La magie, ou en tout cas des présences étranges, des manifestations surprenantes, n'est pas en reste. Plus de grenouilles (ou presque : une petite page 40, qui lance un modeste « coâ » et une autre qui se blesse sur un pare-brise page 21), mais on reste dans le vert, avec les yeux du chien de Mazur, terrifiant. Également avec les yeux de la momie, autrement dit Franck, terriblement brûlé et depuis recouvert de bandelettes. Cela ne l'empêche pas de marcher. Et, surtout, cela lui donne une furieuse envie de se venger. Quand son frère appelle à la prudence et au départ, il refuse. Il ne laissera pas sa douleur impunie.

Mais il ne faut pas oublier la femme avec laquelle dialogue le père de Romane. Tout le monde le croit fou car il est le seul à la voir. Enfin, peut-être pas, finalement. Encore une part de fantastique dans cette BD qui pourtant tire davantage vers le polar. Avec ses truands, aux ordres d'une famille composée de cinglés (le fils est un drogué qui joue avec les explosifs comme s'ils n'étaient que des jouets et n'hésite pas à les utiliser dès que quelqu'un l'ennuie, par exemple). Avec ses tueurs qui ne respectent pas les règles, comme le derviche, que décidément Mazur n'aime pas et tente de mettre en difficulté. Avec ses luttes de pouvoir. Avec ses victimes, enlevées, blessées, tuées. Mais un polar qui joue aussi sur la dérision : Stan, le fils Sax, est un gros loser, qui rate tout ce qu'il entreprend et se retrouve dans des situations ridicules, comme lors de l'enterrement de son père (j'aime ses yeux pleins de flammes page 64). Un vrai pied nickelé.

Certaines planches m'ont fait penser à Hillbilly (j'ai lu et chroniqué les tomes 1 et 2) d'Eric Powell. Non pas pour les couleurs qui, chez l'Américain sont plutôt dans les tons pastel alors que Frederik Peeters n'hésite pas à utiliser des verts ou des bleus fluo. Plutôt pour l'uniformité chromatique de quelques pages. La nuit emplit la page 42 de plages bleu ou violette. La nuit passionnée de Paco et Romane teinte les cases de violet et de rose.

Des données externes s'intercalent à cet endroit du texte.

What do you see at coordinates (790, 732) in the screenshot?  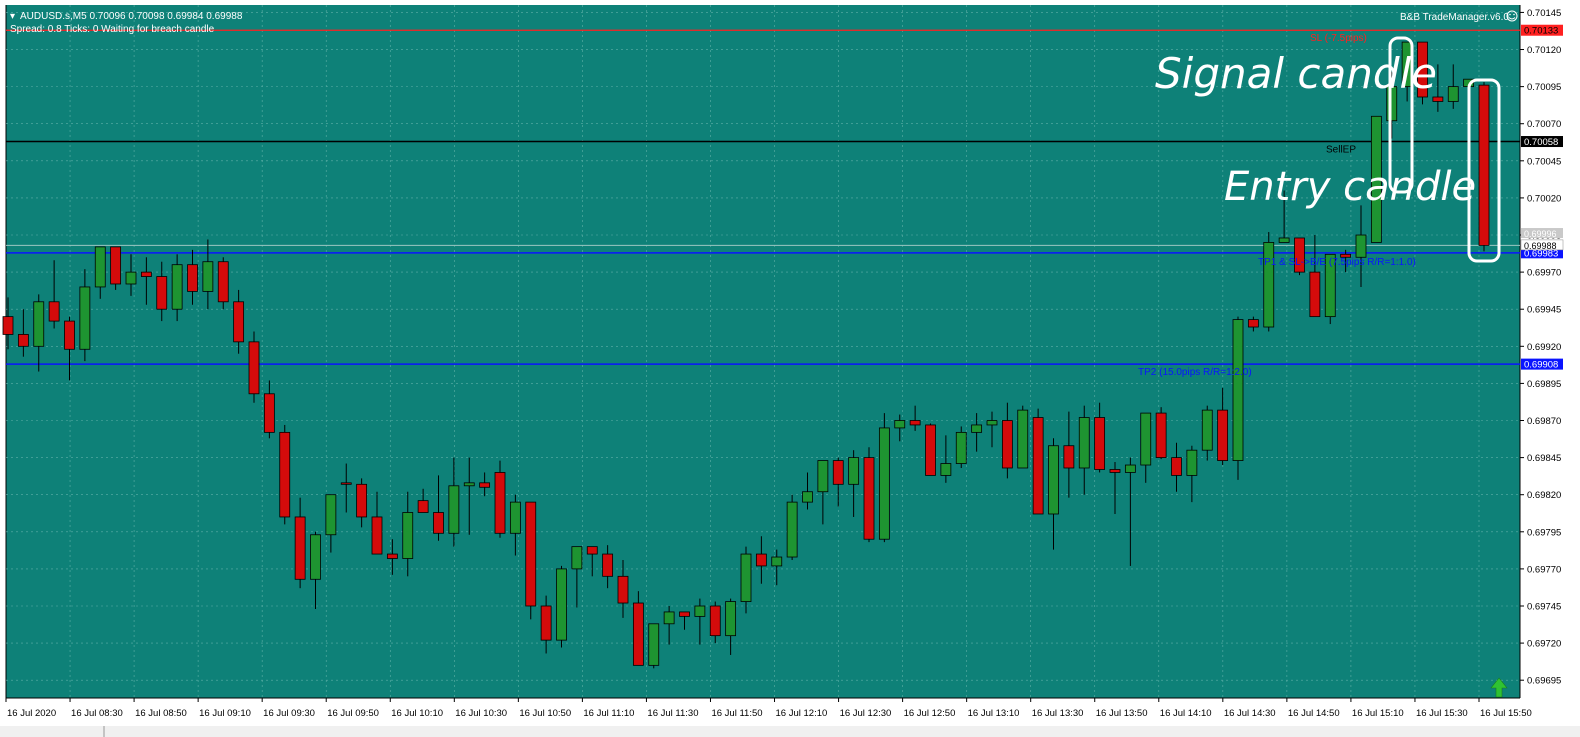 I see `bottom-tab-strip` at bounding box center [790, 732].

Pour le reste, le dessinateur aime les gros plans sur les yeux, qu'ils soient pleins de haine ou pleins de terreur, d'inquiétude ou de certitude. Ils nous informent davantage que les paroles, parfois. Et le trait n'hésite pas à frôler la caricature. Mais cela correspond tout à fait au scénario, aux personnages, entiers, tranchés.

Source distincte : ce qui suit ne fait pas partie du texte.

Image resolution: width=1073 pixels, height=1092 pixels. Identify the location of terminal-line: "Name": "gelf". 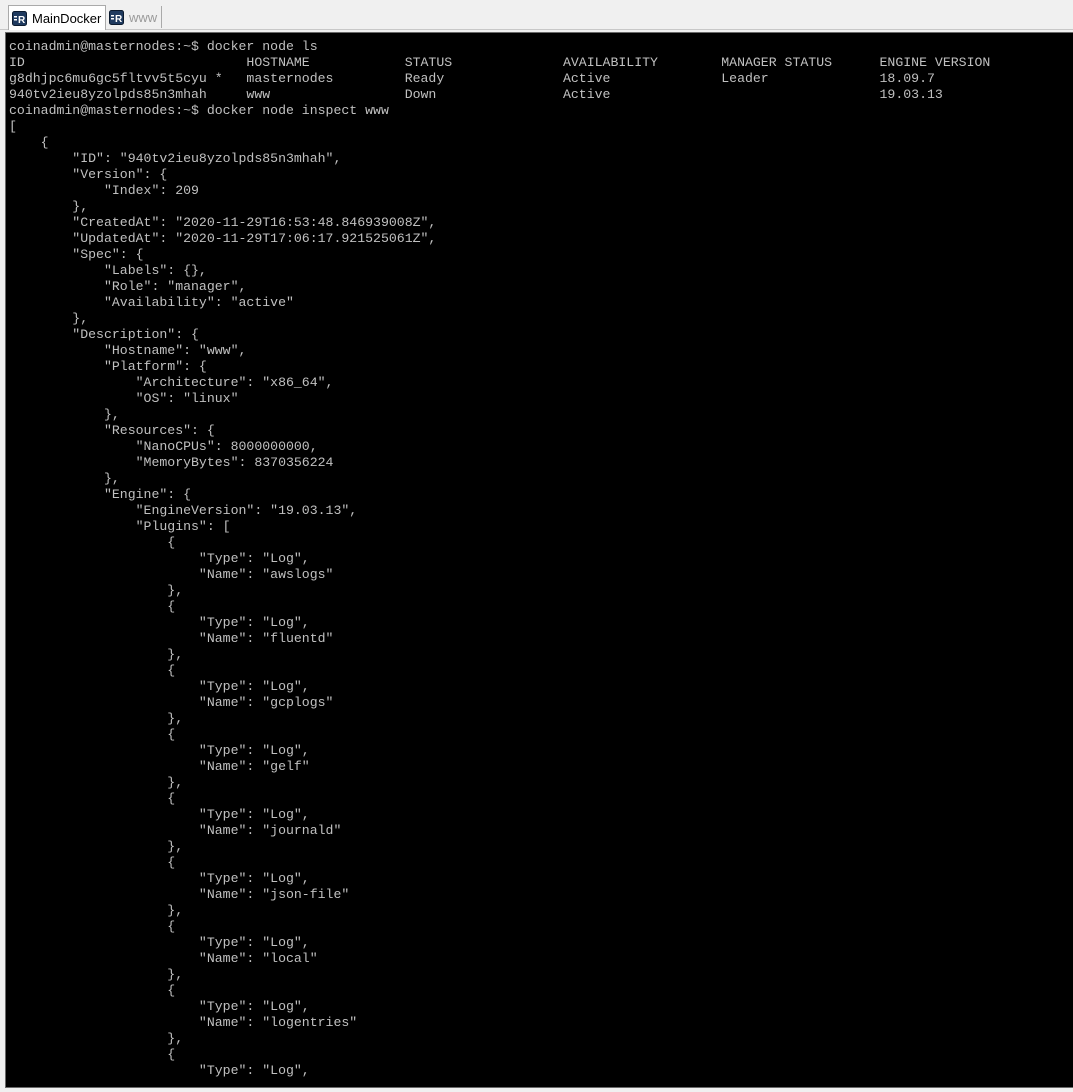
(160, 766).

Les Thermopyles, cinquième et dernier tome de Saint-Elme est paru en janvier. Les auteurs ont eu la gentillesse de raccourcir la durée de parution entre deux volumes. Qu'ils en soient remerciés. Car L'oeil dans le dos donne vraiment envie de connaître le dénouement, maintenant que tout est bien mis en place. Je veux assister à l'explosion finale, à la rencontre ultime dans la ville où tout est spécial.